Using Assets For Financing
Another option of lending that businesses can partake in uses the invoices, the inventory, and the properties that the company does business on to decide how much money they will loan. They calculate the value of all of these items put together and use that to determine what dollar amount they will give. However, it does require that they stay on top of the fluctuating market. They will often ask for updated numbers to balance any additional cash they will provide as well as the payments that they are owed. The commercial finance group will request that the accounting department be ready to provide these figures when requested.
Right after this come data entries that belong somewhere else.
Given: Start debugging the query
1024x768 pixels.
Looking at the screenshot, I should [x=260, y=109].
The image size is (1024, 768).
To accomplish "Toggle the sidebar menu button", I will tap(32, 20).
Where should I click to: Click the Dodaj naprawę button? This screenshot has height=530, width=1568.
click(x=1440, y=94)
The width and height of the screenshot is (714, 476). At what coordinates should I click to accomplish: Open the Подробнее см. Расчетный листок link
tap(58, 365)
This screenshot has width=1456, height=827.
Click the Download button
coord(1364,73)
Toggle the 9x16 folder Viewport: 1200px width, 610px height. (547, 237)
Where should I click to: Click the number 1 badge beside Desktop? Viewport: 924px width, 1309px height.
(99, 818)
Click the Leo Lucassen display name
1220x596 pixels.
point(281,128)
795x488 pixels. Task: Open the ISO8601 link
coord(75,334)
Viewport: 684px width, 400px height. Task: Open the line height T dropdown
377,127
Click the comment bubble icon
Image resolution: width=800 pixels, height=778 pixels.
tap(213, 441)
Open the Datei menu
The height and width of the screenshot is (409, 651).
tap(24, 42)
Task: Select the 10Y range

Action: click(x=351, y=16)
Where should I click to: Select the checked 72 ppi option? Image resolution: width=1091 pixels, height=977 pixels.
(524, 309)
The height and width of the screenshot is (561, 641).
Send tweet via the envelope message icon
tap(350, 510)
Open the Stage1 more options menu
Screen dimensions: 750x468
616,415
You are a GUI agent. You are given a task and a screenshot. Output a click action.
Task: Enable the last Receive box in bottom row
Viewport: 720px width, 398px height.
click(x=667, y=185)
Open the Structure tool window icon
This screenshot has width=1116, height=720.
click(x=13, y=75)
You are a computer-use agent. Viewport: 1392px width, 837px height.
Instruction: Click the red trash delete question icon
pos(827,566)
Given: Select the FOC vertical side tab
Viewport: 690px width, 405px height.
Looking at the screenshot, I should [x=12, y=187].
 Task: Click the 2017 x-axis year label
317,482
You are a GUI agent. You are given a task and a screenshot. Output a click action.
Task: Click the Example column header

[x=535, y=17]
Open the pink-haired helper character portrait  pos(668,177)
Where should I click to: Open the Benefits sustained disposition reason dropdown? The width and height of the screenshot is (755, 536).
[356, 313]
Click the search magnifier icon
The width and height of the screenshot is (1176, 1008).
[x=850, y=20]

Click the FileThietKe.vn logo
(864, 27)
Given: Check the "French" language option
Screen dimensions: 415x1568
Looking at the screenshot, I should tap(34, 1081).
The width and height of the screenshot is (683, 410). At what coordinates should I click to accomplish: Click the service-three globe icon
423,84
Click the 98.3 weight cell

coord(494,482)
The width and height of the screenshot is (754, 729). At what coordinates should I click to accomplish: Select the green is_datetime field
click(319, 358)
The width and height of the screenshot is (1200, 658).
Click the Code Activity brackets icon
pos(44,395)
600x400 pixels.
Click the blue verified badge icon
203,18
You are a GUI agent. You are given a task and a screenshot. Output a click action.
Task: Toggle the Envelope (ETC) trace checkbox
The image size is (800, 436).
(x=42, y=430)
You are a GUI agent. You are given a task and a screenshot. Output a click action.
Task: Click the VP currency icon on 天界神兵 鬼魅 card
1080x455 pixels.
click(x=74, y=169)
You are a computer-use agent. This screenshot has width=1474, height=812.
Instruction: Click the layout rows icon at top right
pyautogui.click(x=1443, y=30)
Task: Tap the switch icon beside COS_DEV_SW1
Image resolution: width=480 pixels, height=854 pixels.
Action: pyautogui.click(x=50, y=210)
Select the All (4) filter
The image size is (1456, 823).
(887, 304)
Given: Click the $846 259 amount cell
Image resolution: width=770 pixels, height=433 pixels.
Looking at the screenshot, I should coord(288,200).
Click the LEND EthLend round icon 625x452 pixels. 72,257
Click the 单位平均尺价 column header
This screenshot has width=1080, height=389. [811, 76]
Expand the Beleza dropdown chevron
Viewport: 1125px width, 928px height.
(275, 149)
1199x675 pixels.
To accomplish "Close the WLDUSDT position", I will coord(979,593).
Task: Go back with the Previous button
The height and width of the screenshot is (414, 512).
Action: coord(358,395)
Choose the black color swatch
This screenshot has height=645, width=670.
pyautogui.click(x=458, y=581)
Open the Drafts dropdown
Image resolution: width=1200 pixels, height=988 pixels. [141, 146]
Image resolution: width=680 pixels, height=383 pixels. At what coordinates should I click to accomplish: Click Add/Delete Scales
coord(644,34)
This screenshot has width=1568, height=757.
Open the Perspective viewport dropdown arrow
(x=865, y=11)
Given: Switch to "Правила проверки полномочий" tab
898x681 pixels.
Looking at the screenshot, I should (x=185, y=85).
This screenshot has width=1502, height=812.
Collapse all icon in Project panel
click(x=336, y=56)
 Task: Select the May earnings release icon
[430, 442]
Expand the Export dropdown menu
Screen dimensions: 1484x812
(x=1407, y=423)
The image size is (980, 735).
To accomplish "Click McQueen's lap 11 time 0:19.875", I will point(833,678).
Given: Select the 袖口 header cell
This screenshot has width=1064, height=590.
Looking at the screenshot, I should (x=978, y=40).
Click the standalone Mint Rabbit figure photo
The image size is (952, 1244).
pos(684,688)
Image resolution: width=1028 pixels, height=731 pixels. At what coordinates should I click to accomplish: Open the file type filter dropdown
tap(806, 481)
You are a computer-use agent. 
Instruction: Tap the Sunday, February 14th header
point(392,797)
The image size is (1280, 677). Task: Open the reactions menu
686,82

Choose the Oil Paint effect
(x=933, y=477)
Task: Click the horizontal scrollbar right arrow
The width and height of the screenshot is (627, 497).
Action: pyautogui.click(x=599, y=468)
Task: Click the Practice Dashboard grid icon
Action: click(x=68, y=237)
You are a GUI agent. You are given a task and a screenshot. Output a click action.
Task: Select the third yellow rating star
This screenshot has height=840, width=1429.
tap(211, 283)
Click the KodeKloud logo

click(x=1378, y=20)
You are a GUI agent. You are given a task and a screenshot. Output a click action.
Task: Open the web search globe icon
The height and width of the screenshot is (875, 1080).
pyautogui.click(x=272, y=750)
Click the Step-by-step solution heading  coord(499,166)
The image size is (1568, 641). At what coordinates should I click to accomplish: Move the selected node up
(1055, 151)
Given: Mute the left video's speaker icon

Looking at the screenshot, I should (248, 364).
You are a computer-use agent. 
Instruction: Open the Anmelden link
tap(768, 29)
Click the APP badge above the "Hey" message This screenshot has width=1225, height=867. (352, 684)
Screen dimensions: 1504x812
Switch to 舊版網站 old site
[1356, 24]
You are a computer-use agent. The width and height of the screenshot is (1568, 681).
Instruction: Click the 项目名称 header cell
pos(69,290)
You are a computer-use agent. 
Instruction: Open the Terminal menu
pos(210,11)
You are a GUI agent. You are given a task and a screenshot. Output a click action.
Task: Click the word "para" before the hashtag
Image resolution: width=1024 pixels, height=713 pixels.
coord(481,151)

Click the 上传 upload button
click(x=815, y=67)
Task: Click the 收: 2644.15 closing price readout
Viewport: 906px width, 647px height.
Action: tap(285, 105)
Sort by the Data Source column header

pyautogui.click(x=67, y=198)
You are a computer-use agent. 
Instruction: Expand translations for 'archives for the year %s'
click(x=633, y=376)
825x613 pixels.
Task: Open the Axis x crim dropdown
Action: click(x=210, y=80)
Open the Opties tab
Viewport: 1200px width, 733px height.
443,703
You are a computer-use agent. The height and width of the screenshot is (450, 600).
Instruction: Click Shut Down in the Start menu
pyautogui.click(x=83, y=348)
Financing International and Domestic Sales
Companies need money for more than just improvements on their property or to purchase additional materials to make their items. It often happens when they need to purchase inventory from another group. Many times the organization they are doing business with will require cash upfront before they will ship. However, the corporation that will receive this order wants to ensure that they will get it. They will reach out to someone who does commercial finance and request that they cover this prepayment. The banking institution will provide proof of funds so that the transaction can continue. Once the final products have arrived on time, the money is sent to the shipper to compensate them.